We know that Smartphone use is on the rise and with it comes more people reading emails on their mobile. Market research firm Nielsen condensed all time spent on the mobile internet into one hour and found nearly half of it was spent on email. This is a very telling statistic because it goes beyond corporate, Blackberry-centric, email use to include consumers accessing Hotmail, Yahoo and Gmail via their devices.
That’s important as Blackberries, despite their generally justified status as a workplace productivity hero, are hopeless at handling the sort of HTML emails that marketers deploy. Images are off, links are exposed and the whole point of creating email eye-candy is defeated. I’m confident this will be sorted out shortly but it’s the current reality. And it’s one that has driven the existing mobile email paradigm.

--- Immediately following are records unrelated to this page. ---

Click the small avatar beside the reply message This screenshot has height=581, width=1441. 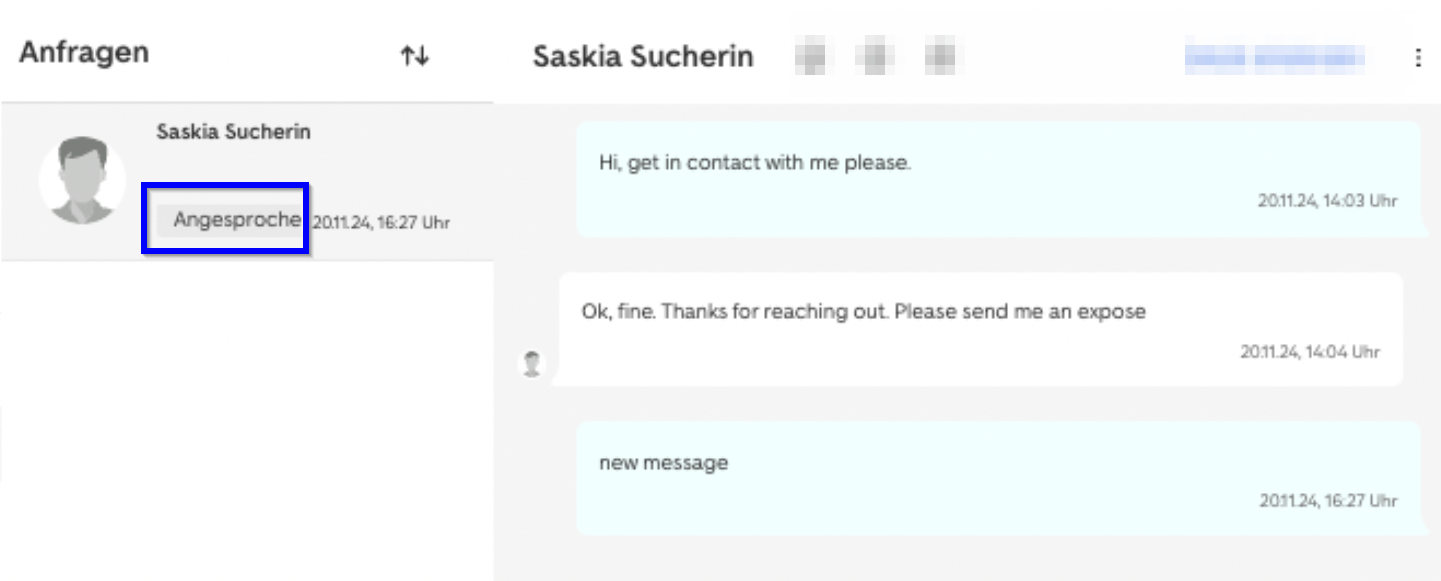click(532, 364)
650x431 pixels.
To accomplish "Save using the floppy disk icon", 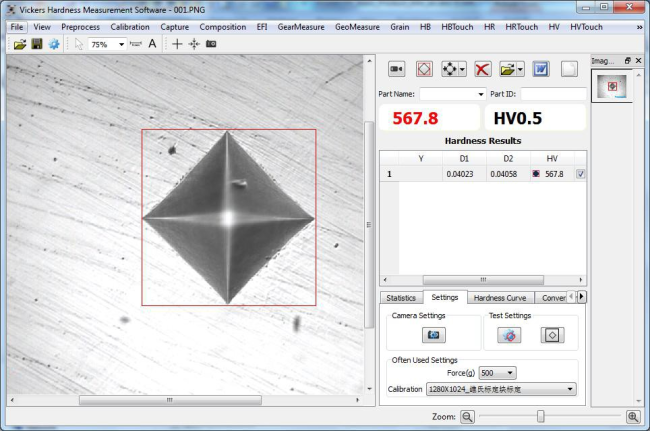I will [37, 44].
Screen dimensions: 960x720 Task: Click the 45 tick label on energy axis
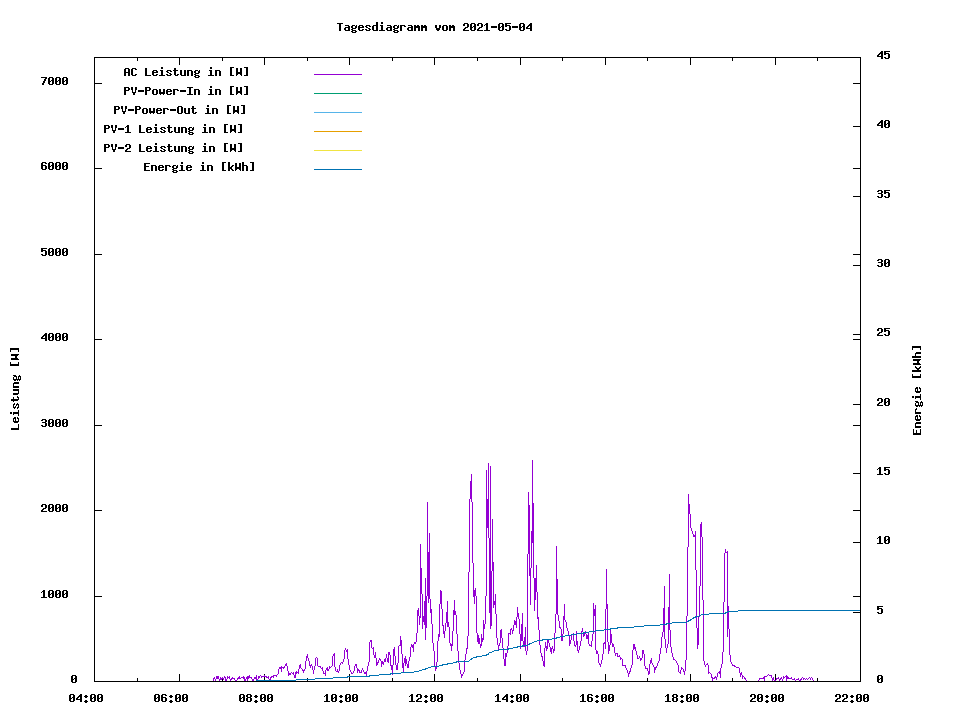(x=884, y=55)
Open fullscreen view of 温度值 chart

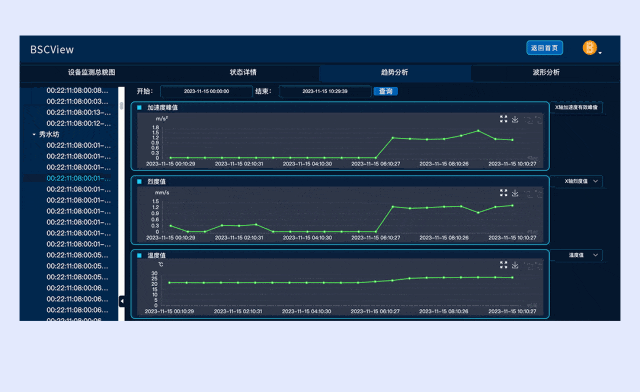pyautogui.click(x=503, y=265)
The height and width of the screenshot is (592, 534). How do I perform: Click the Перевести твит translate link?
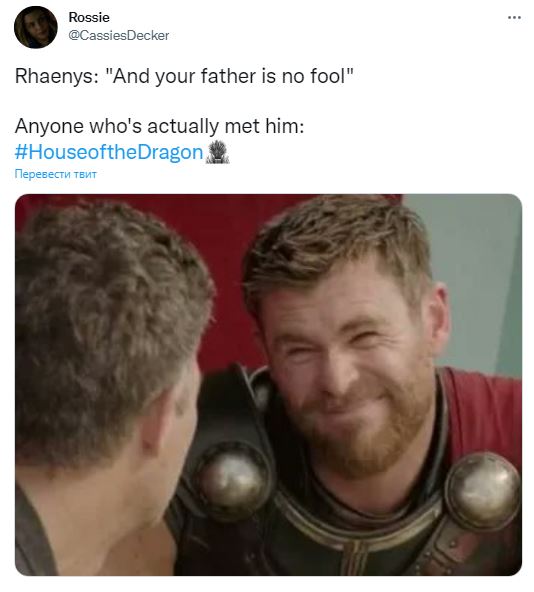pos(56,174)

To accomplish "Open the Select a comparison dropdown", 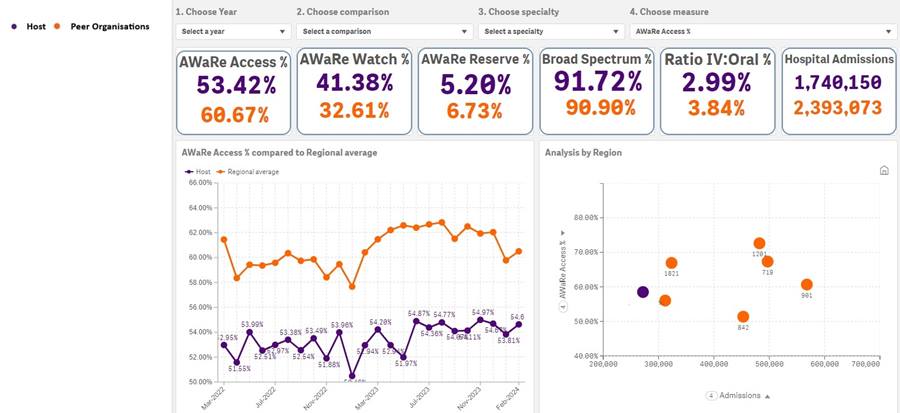I will tap(385, 32).
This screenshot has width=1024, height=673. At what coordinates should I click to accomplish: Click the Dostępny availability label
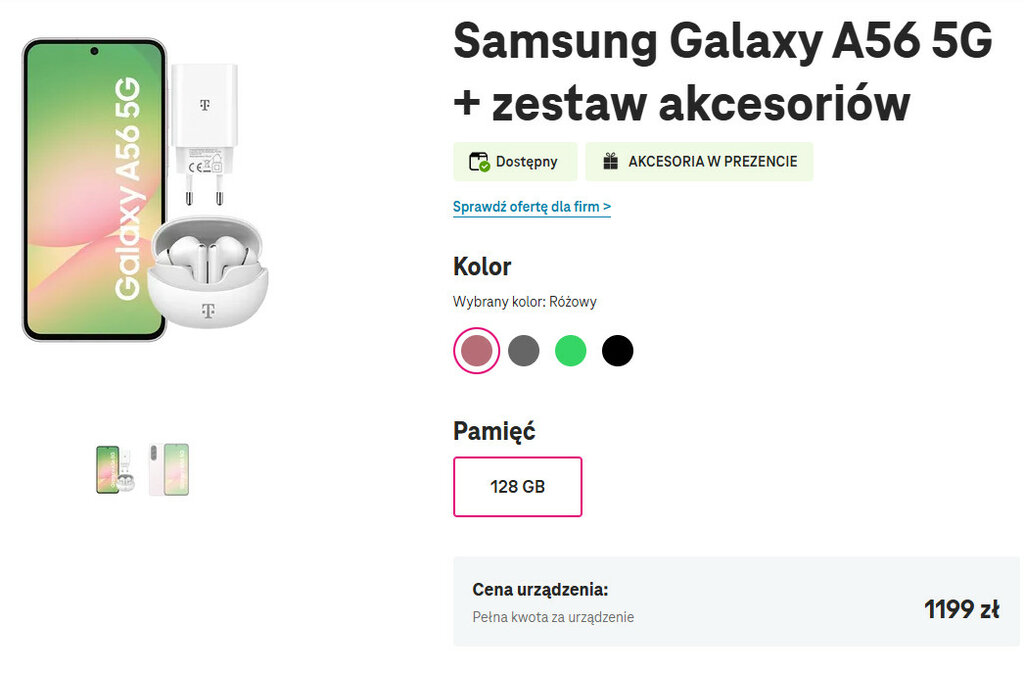click(x=526, y=162)
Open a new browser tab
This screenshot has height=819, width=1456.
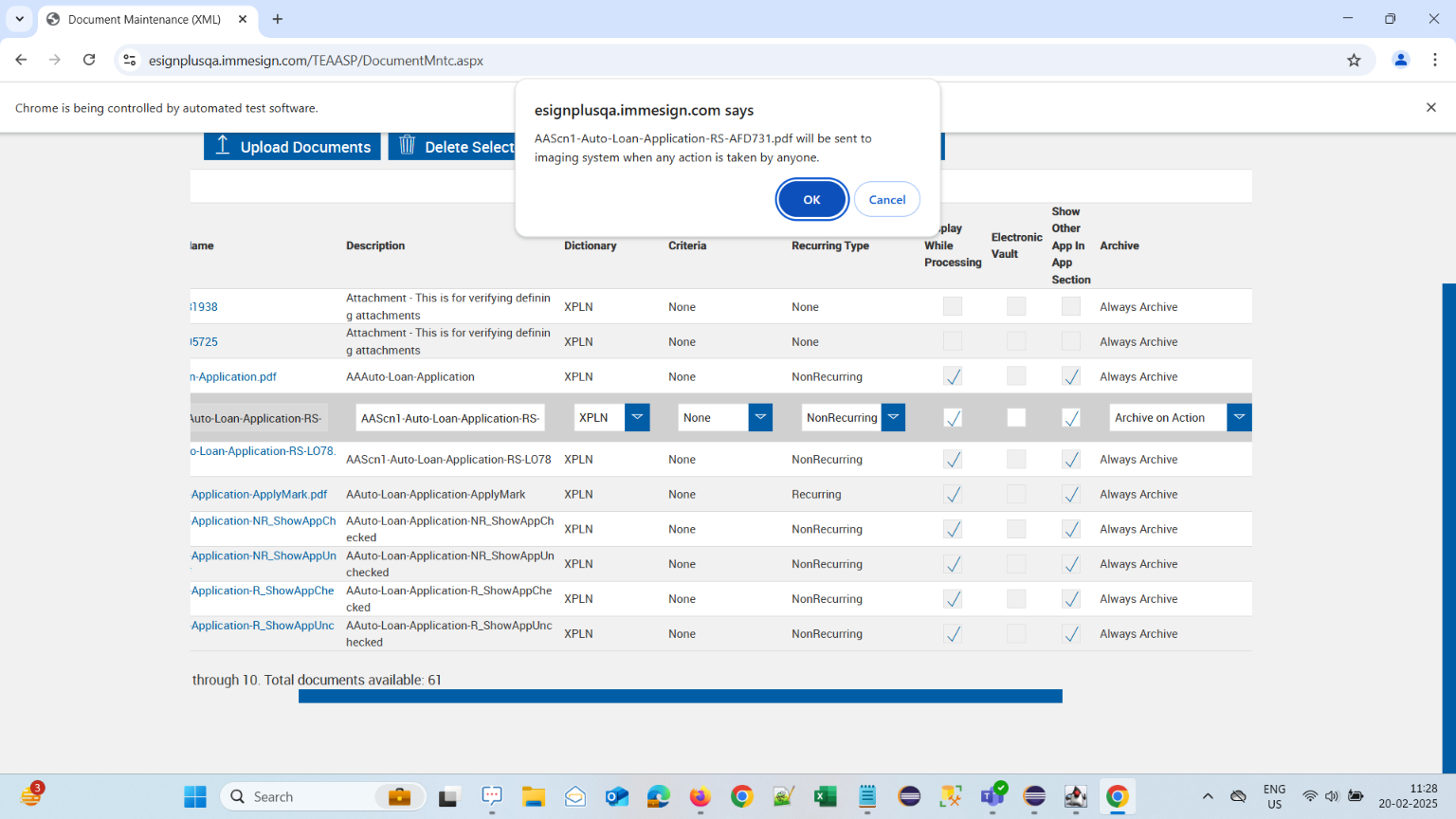click(278, 19)
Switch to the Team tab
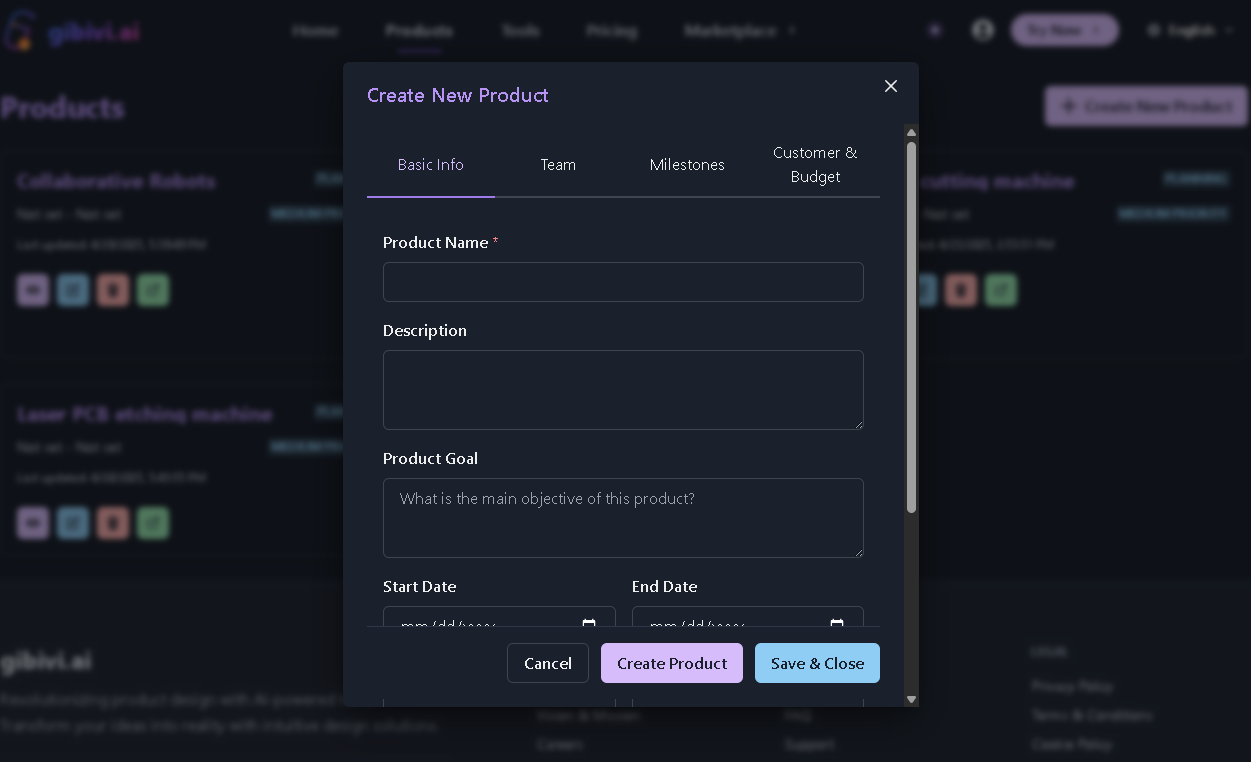The height and width of the screenshot is (762, 1251). point(558,165)
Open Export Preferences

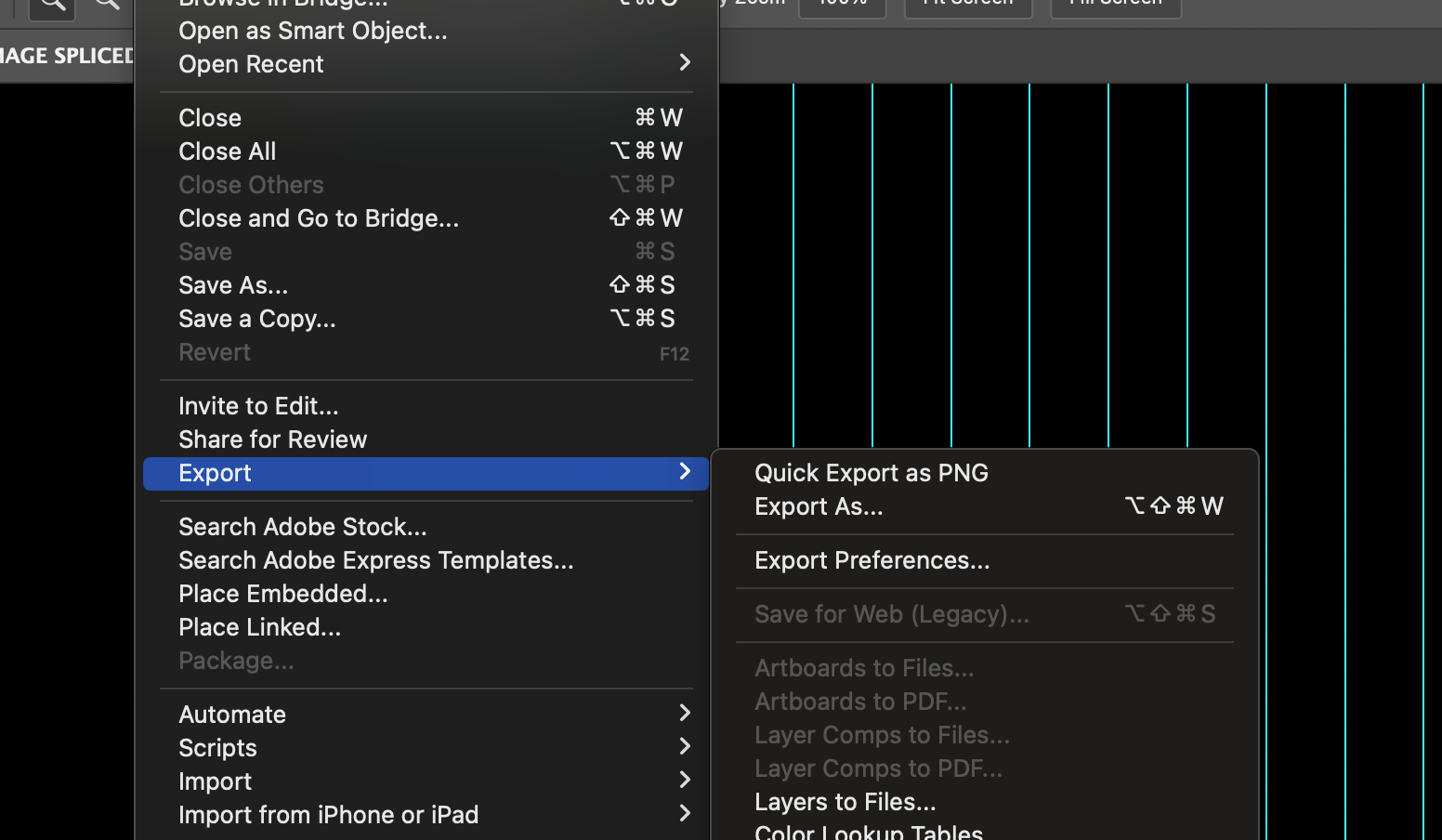click(872, 559)
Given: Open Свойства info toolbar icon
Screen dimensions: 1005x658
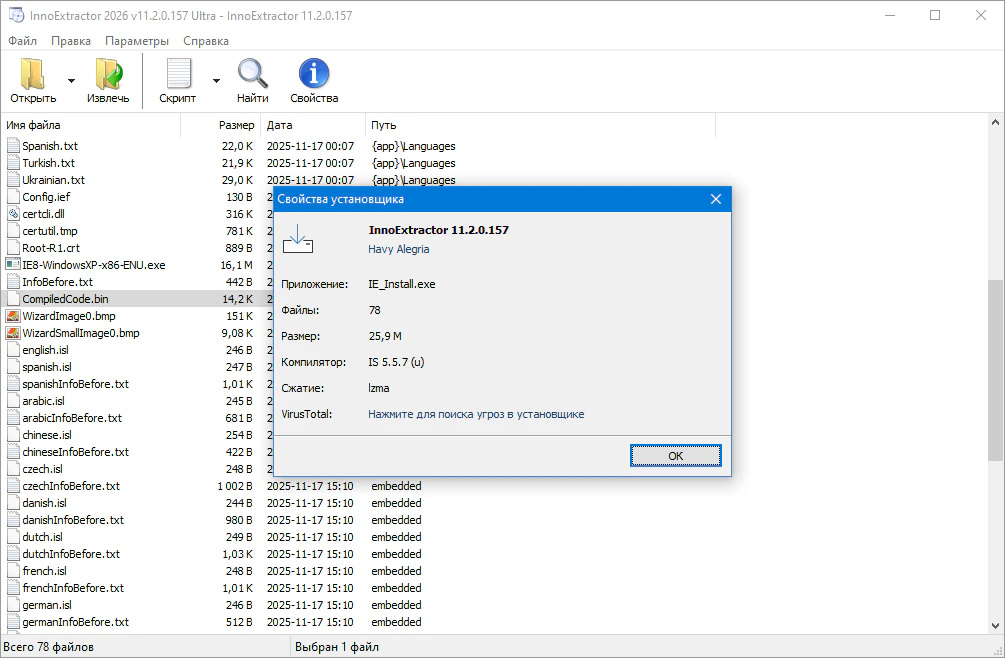Looking at the screenshot, I should [x=314, y=74].
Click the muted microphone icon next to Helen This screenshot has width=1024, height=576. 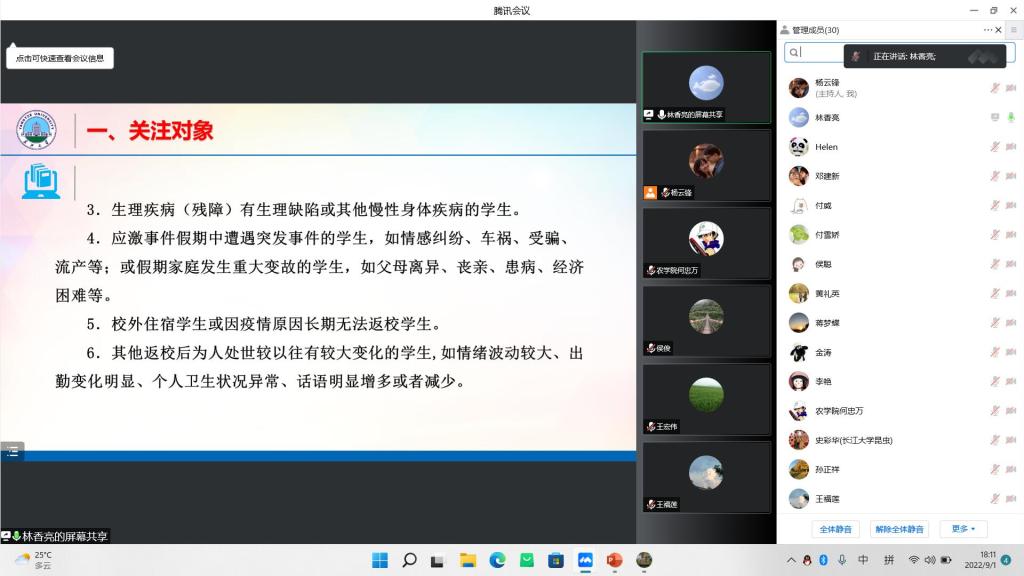[x=995, y=147]
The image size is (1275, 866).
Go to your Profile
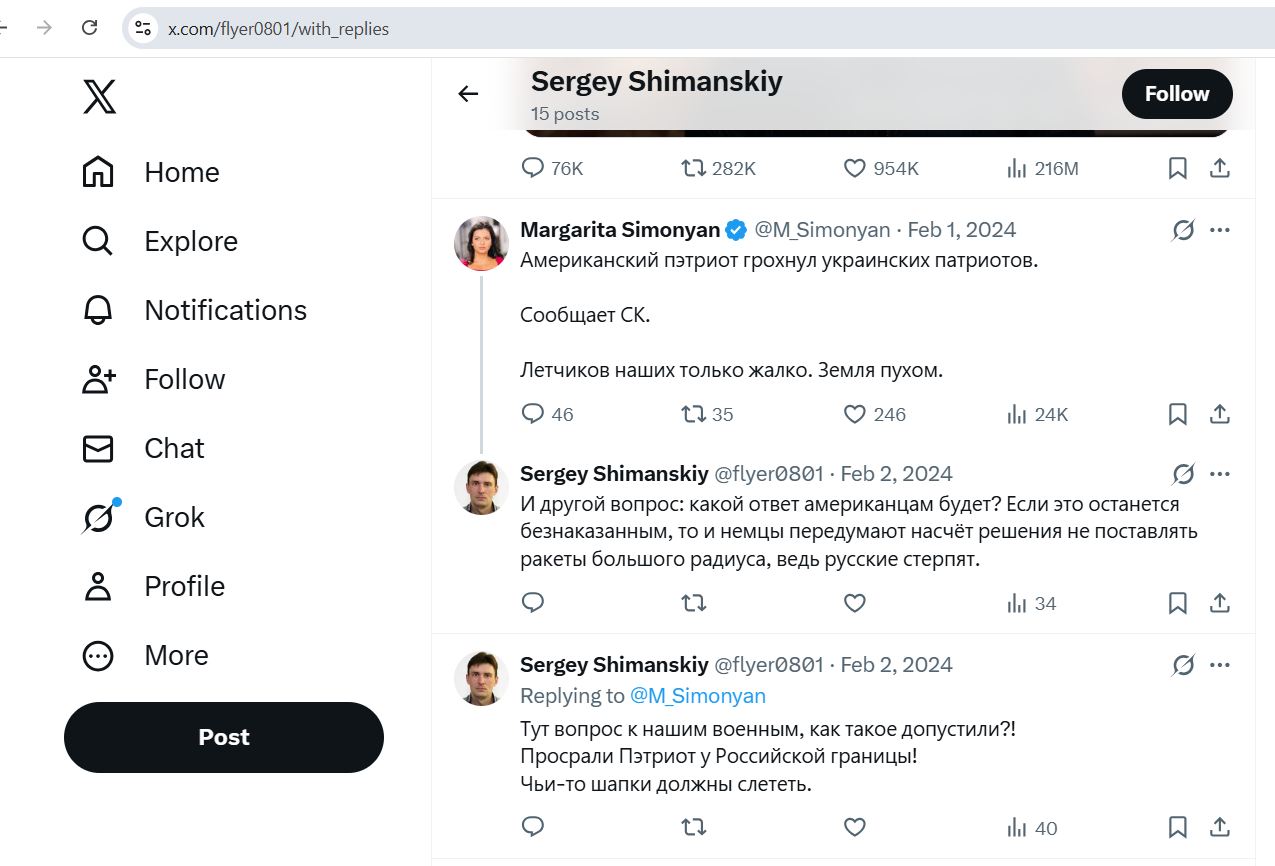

The Current State of Mobile Email
Marketers that do created ‘mobile friendly’ versions of their emails (and, if we’re being candid, most still don’t) typically take the following approach: In the pre-header of the email there’s a link saying something like ‘On a mobile device? Click here’. Clicking on that link will do one of two things – take the recipient to a text only version or take them to a mobile web page recreating the richer HTML experience. The latter is clearly more favourable from a branding + presentation POV.
iPhones and Android devices do a much better job handling HTML emails. Images are displayed, for starters. But email design is web-centric. Multi-column emails are common and with mobile’s smaller screen sizes lead to tiresome side to side scrolling. It’s a cumbersome reading experience.
According to the PEW Internet & American Life Project, 34% of all cell phone owners have sent or received an email on their device. This number is slightly higher than the percentage of cell phone owners that have Smartphones but is conclusive enough to confidently say, at a minimum, “Smartphone users = mobile email user.”
With Smartphone penetration set to overtake feature phones in the next year or two and only continue upward, the implication should be clear: The approach to email marketing needs to evolve to account for changing consumer consumption patterns and expectations.
Your emails are being viewed on devices you haven’t designed and tested for and in contexts than a web-centric email approach simply doesn’t account for leading to lost opportunities to capture interest.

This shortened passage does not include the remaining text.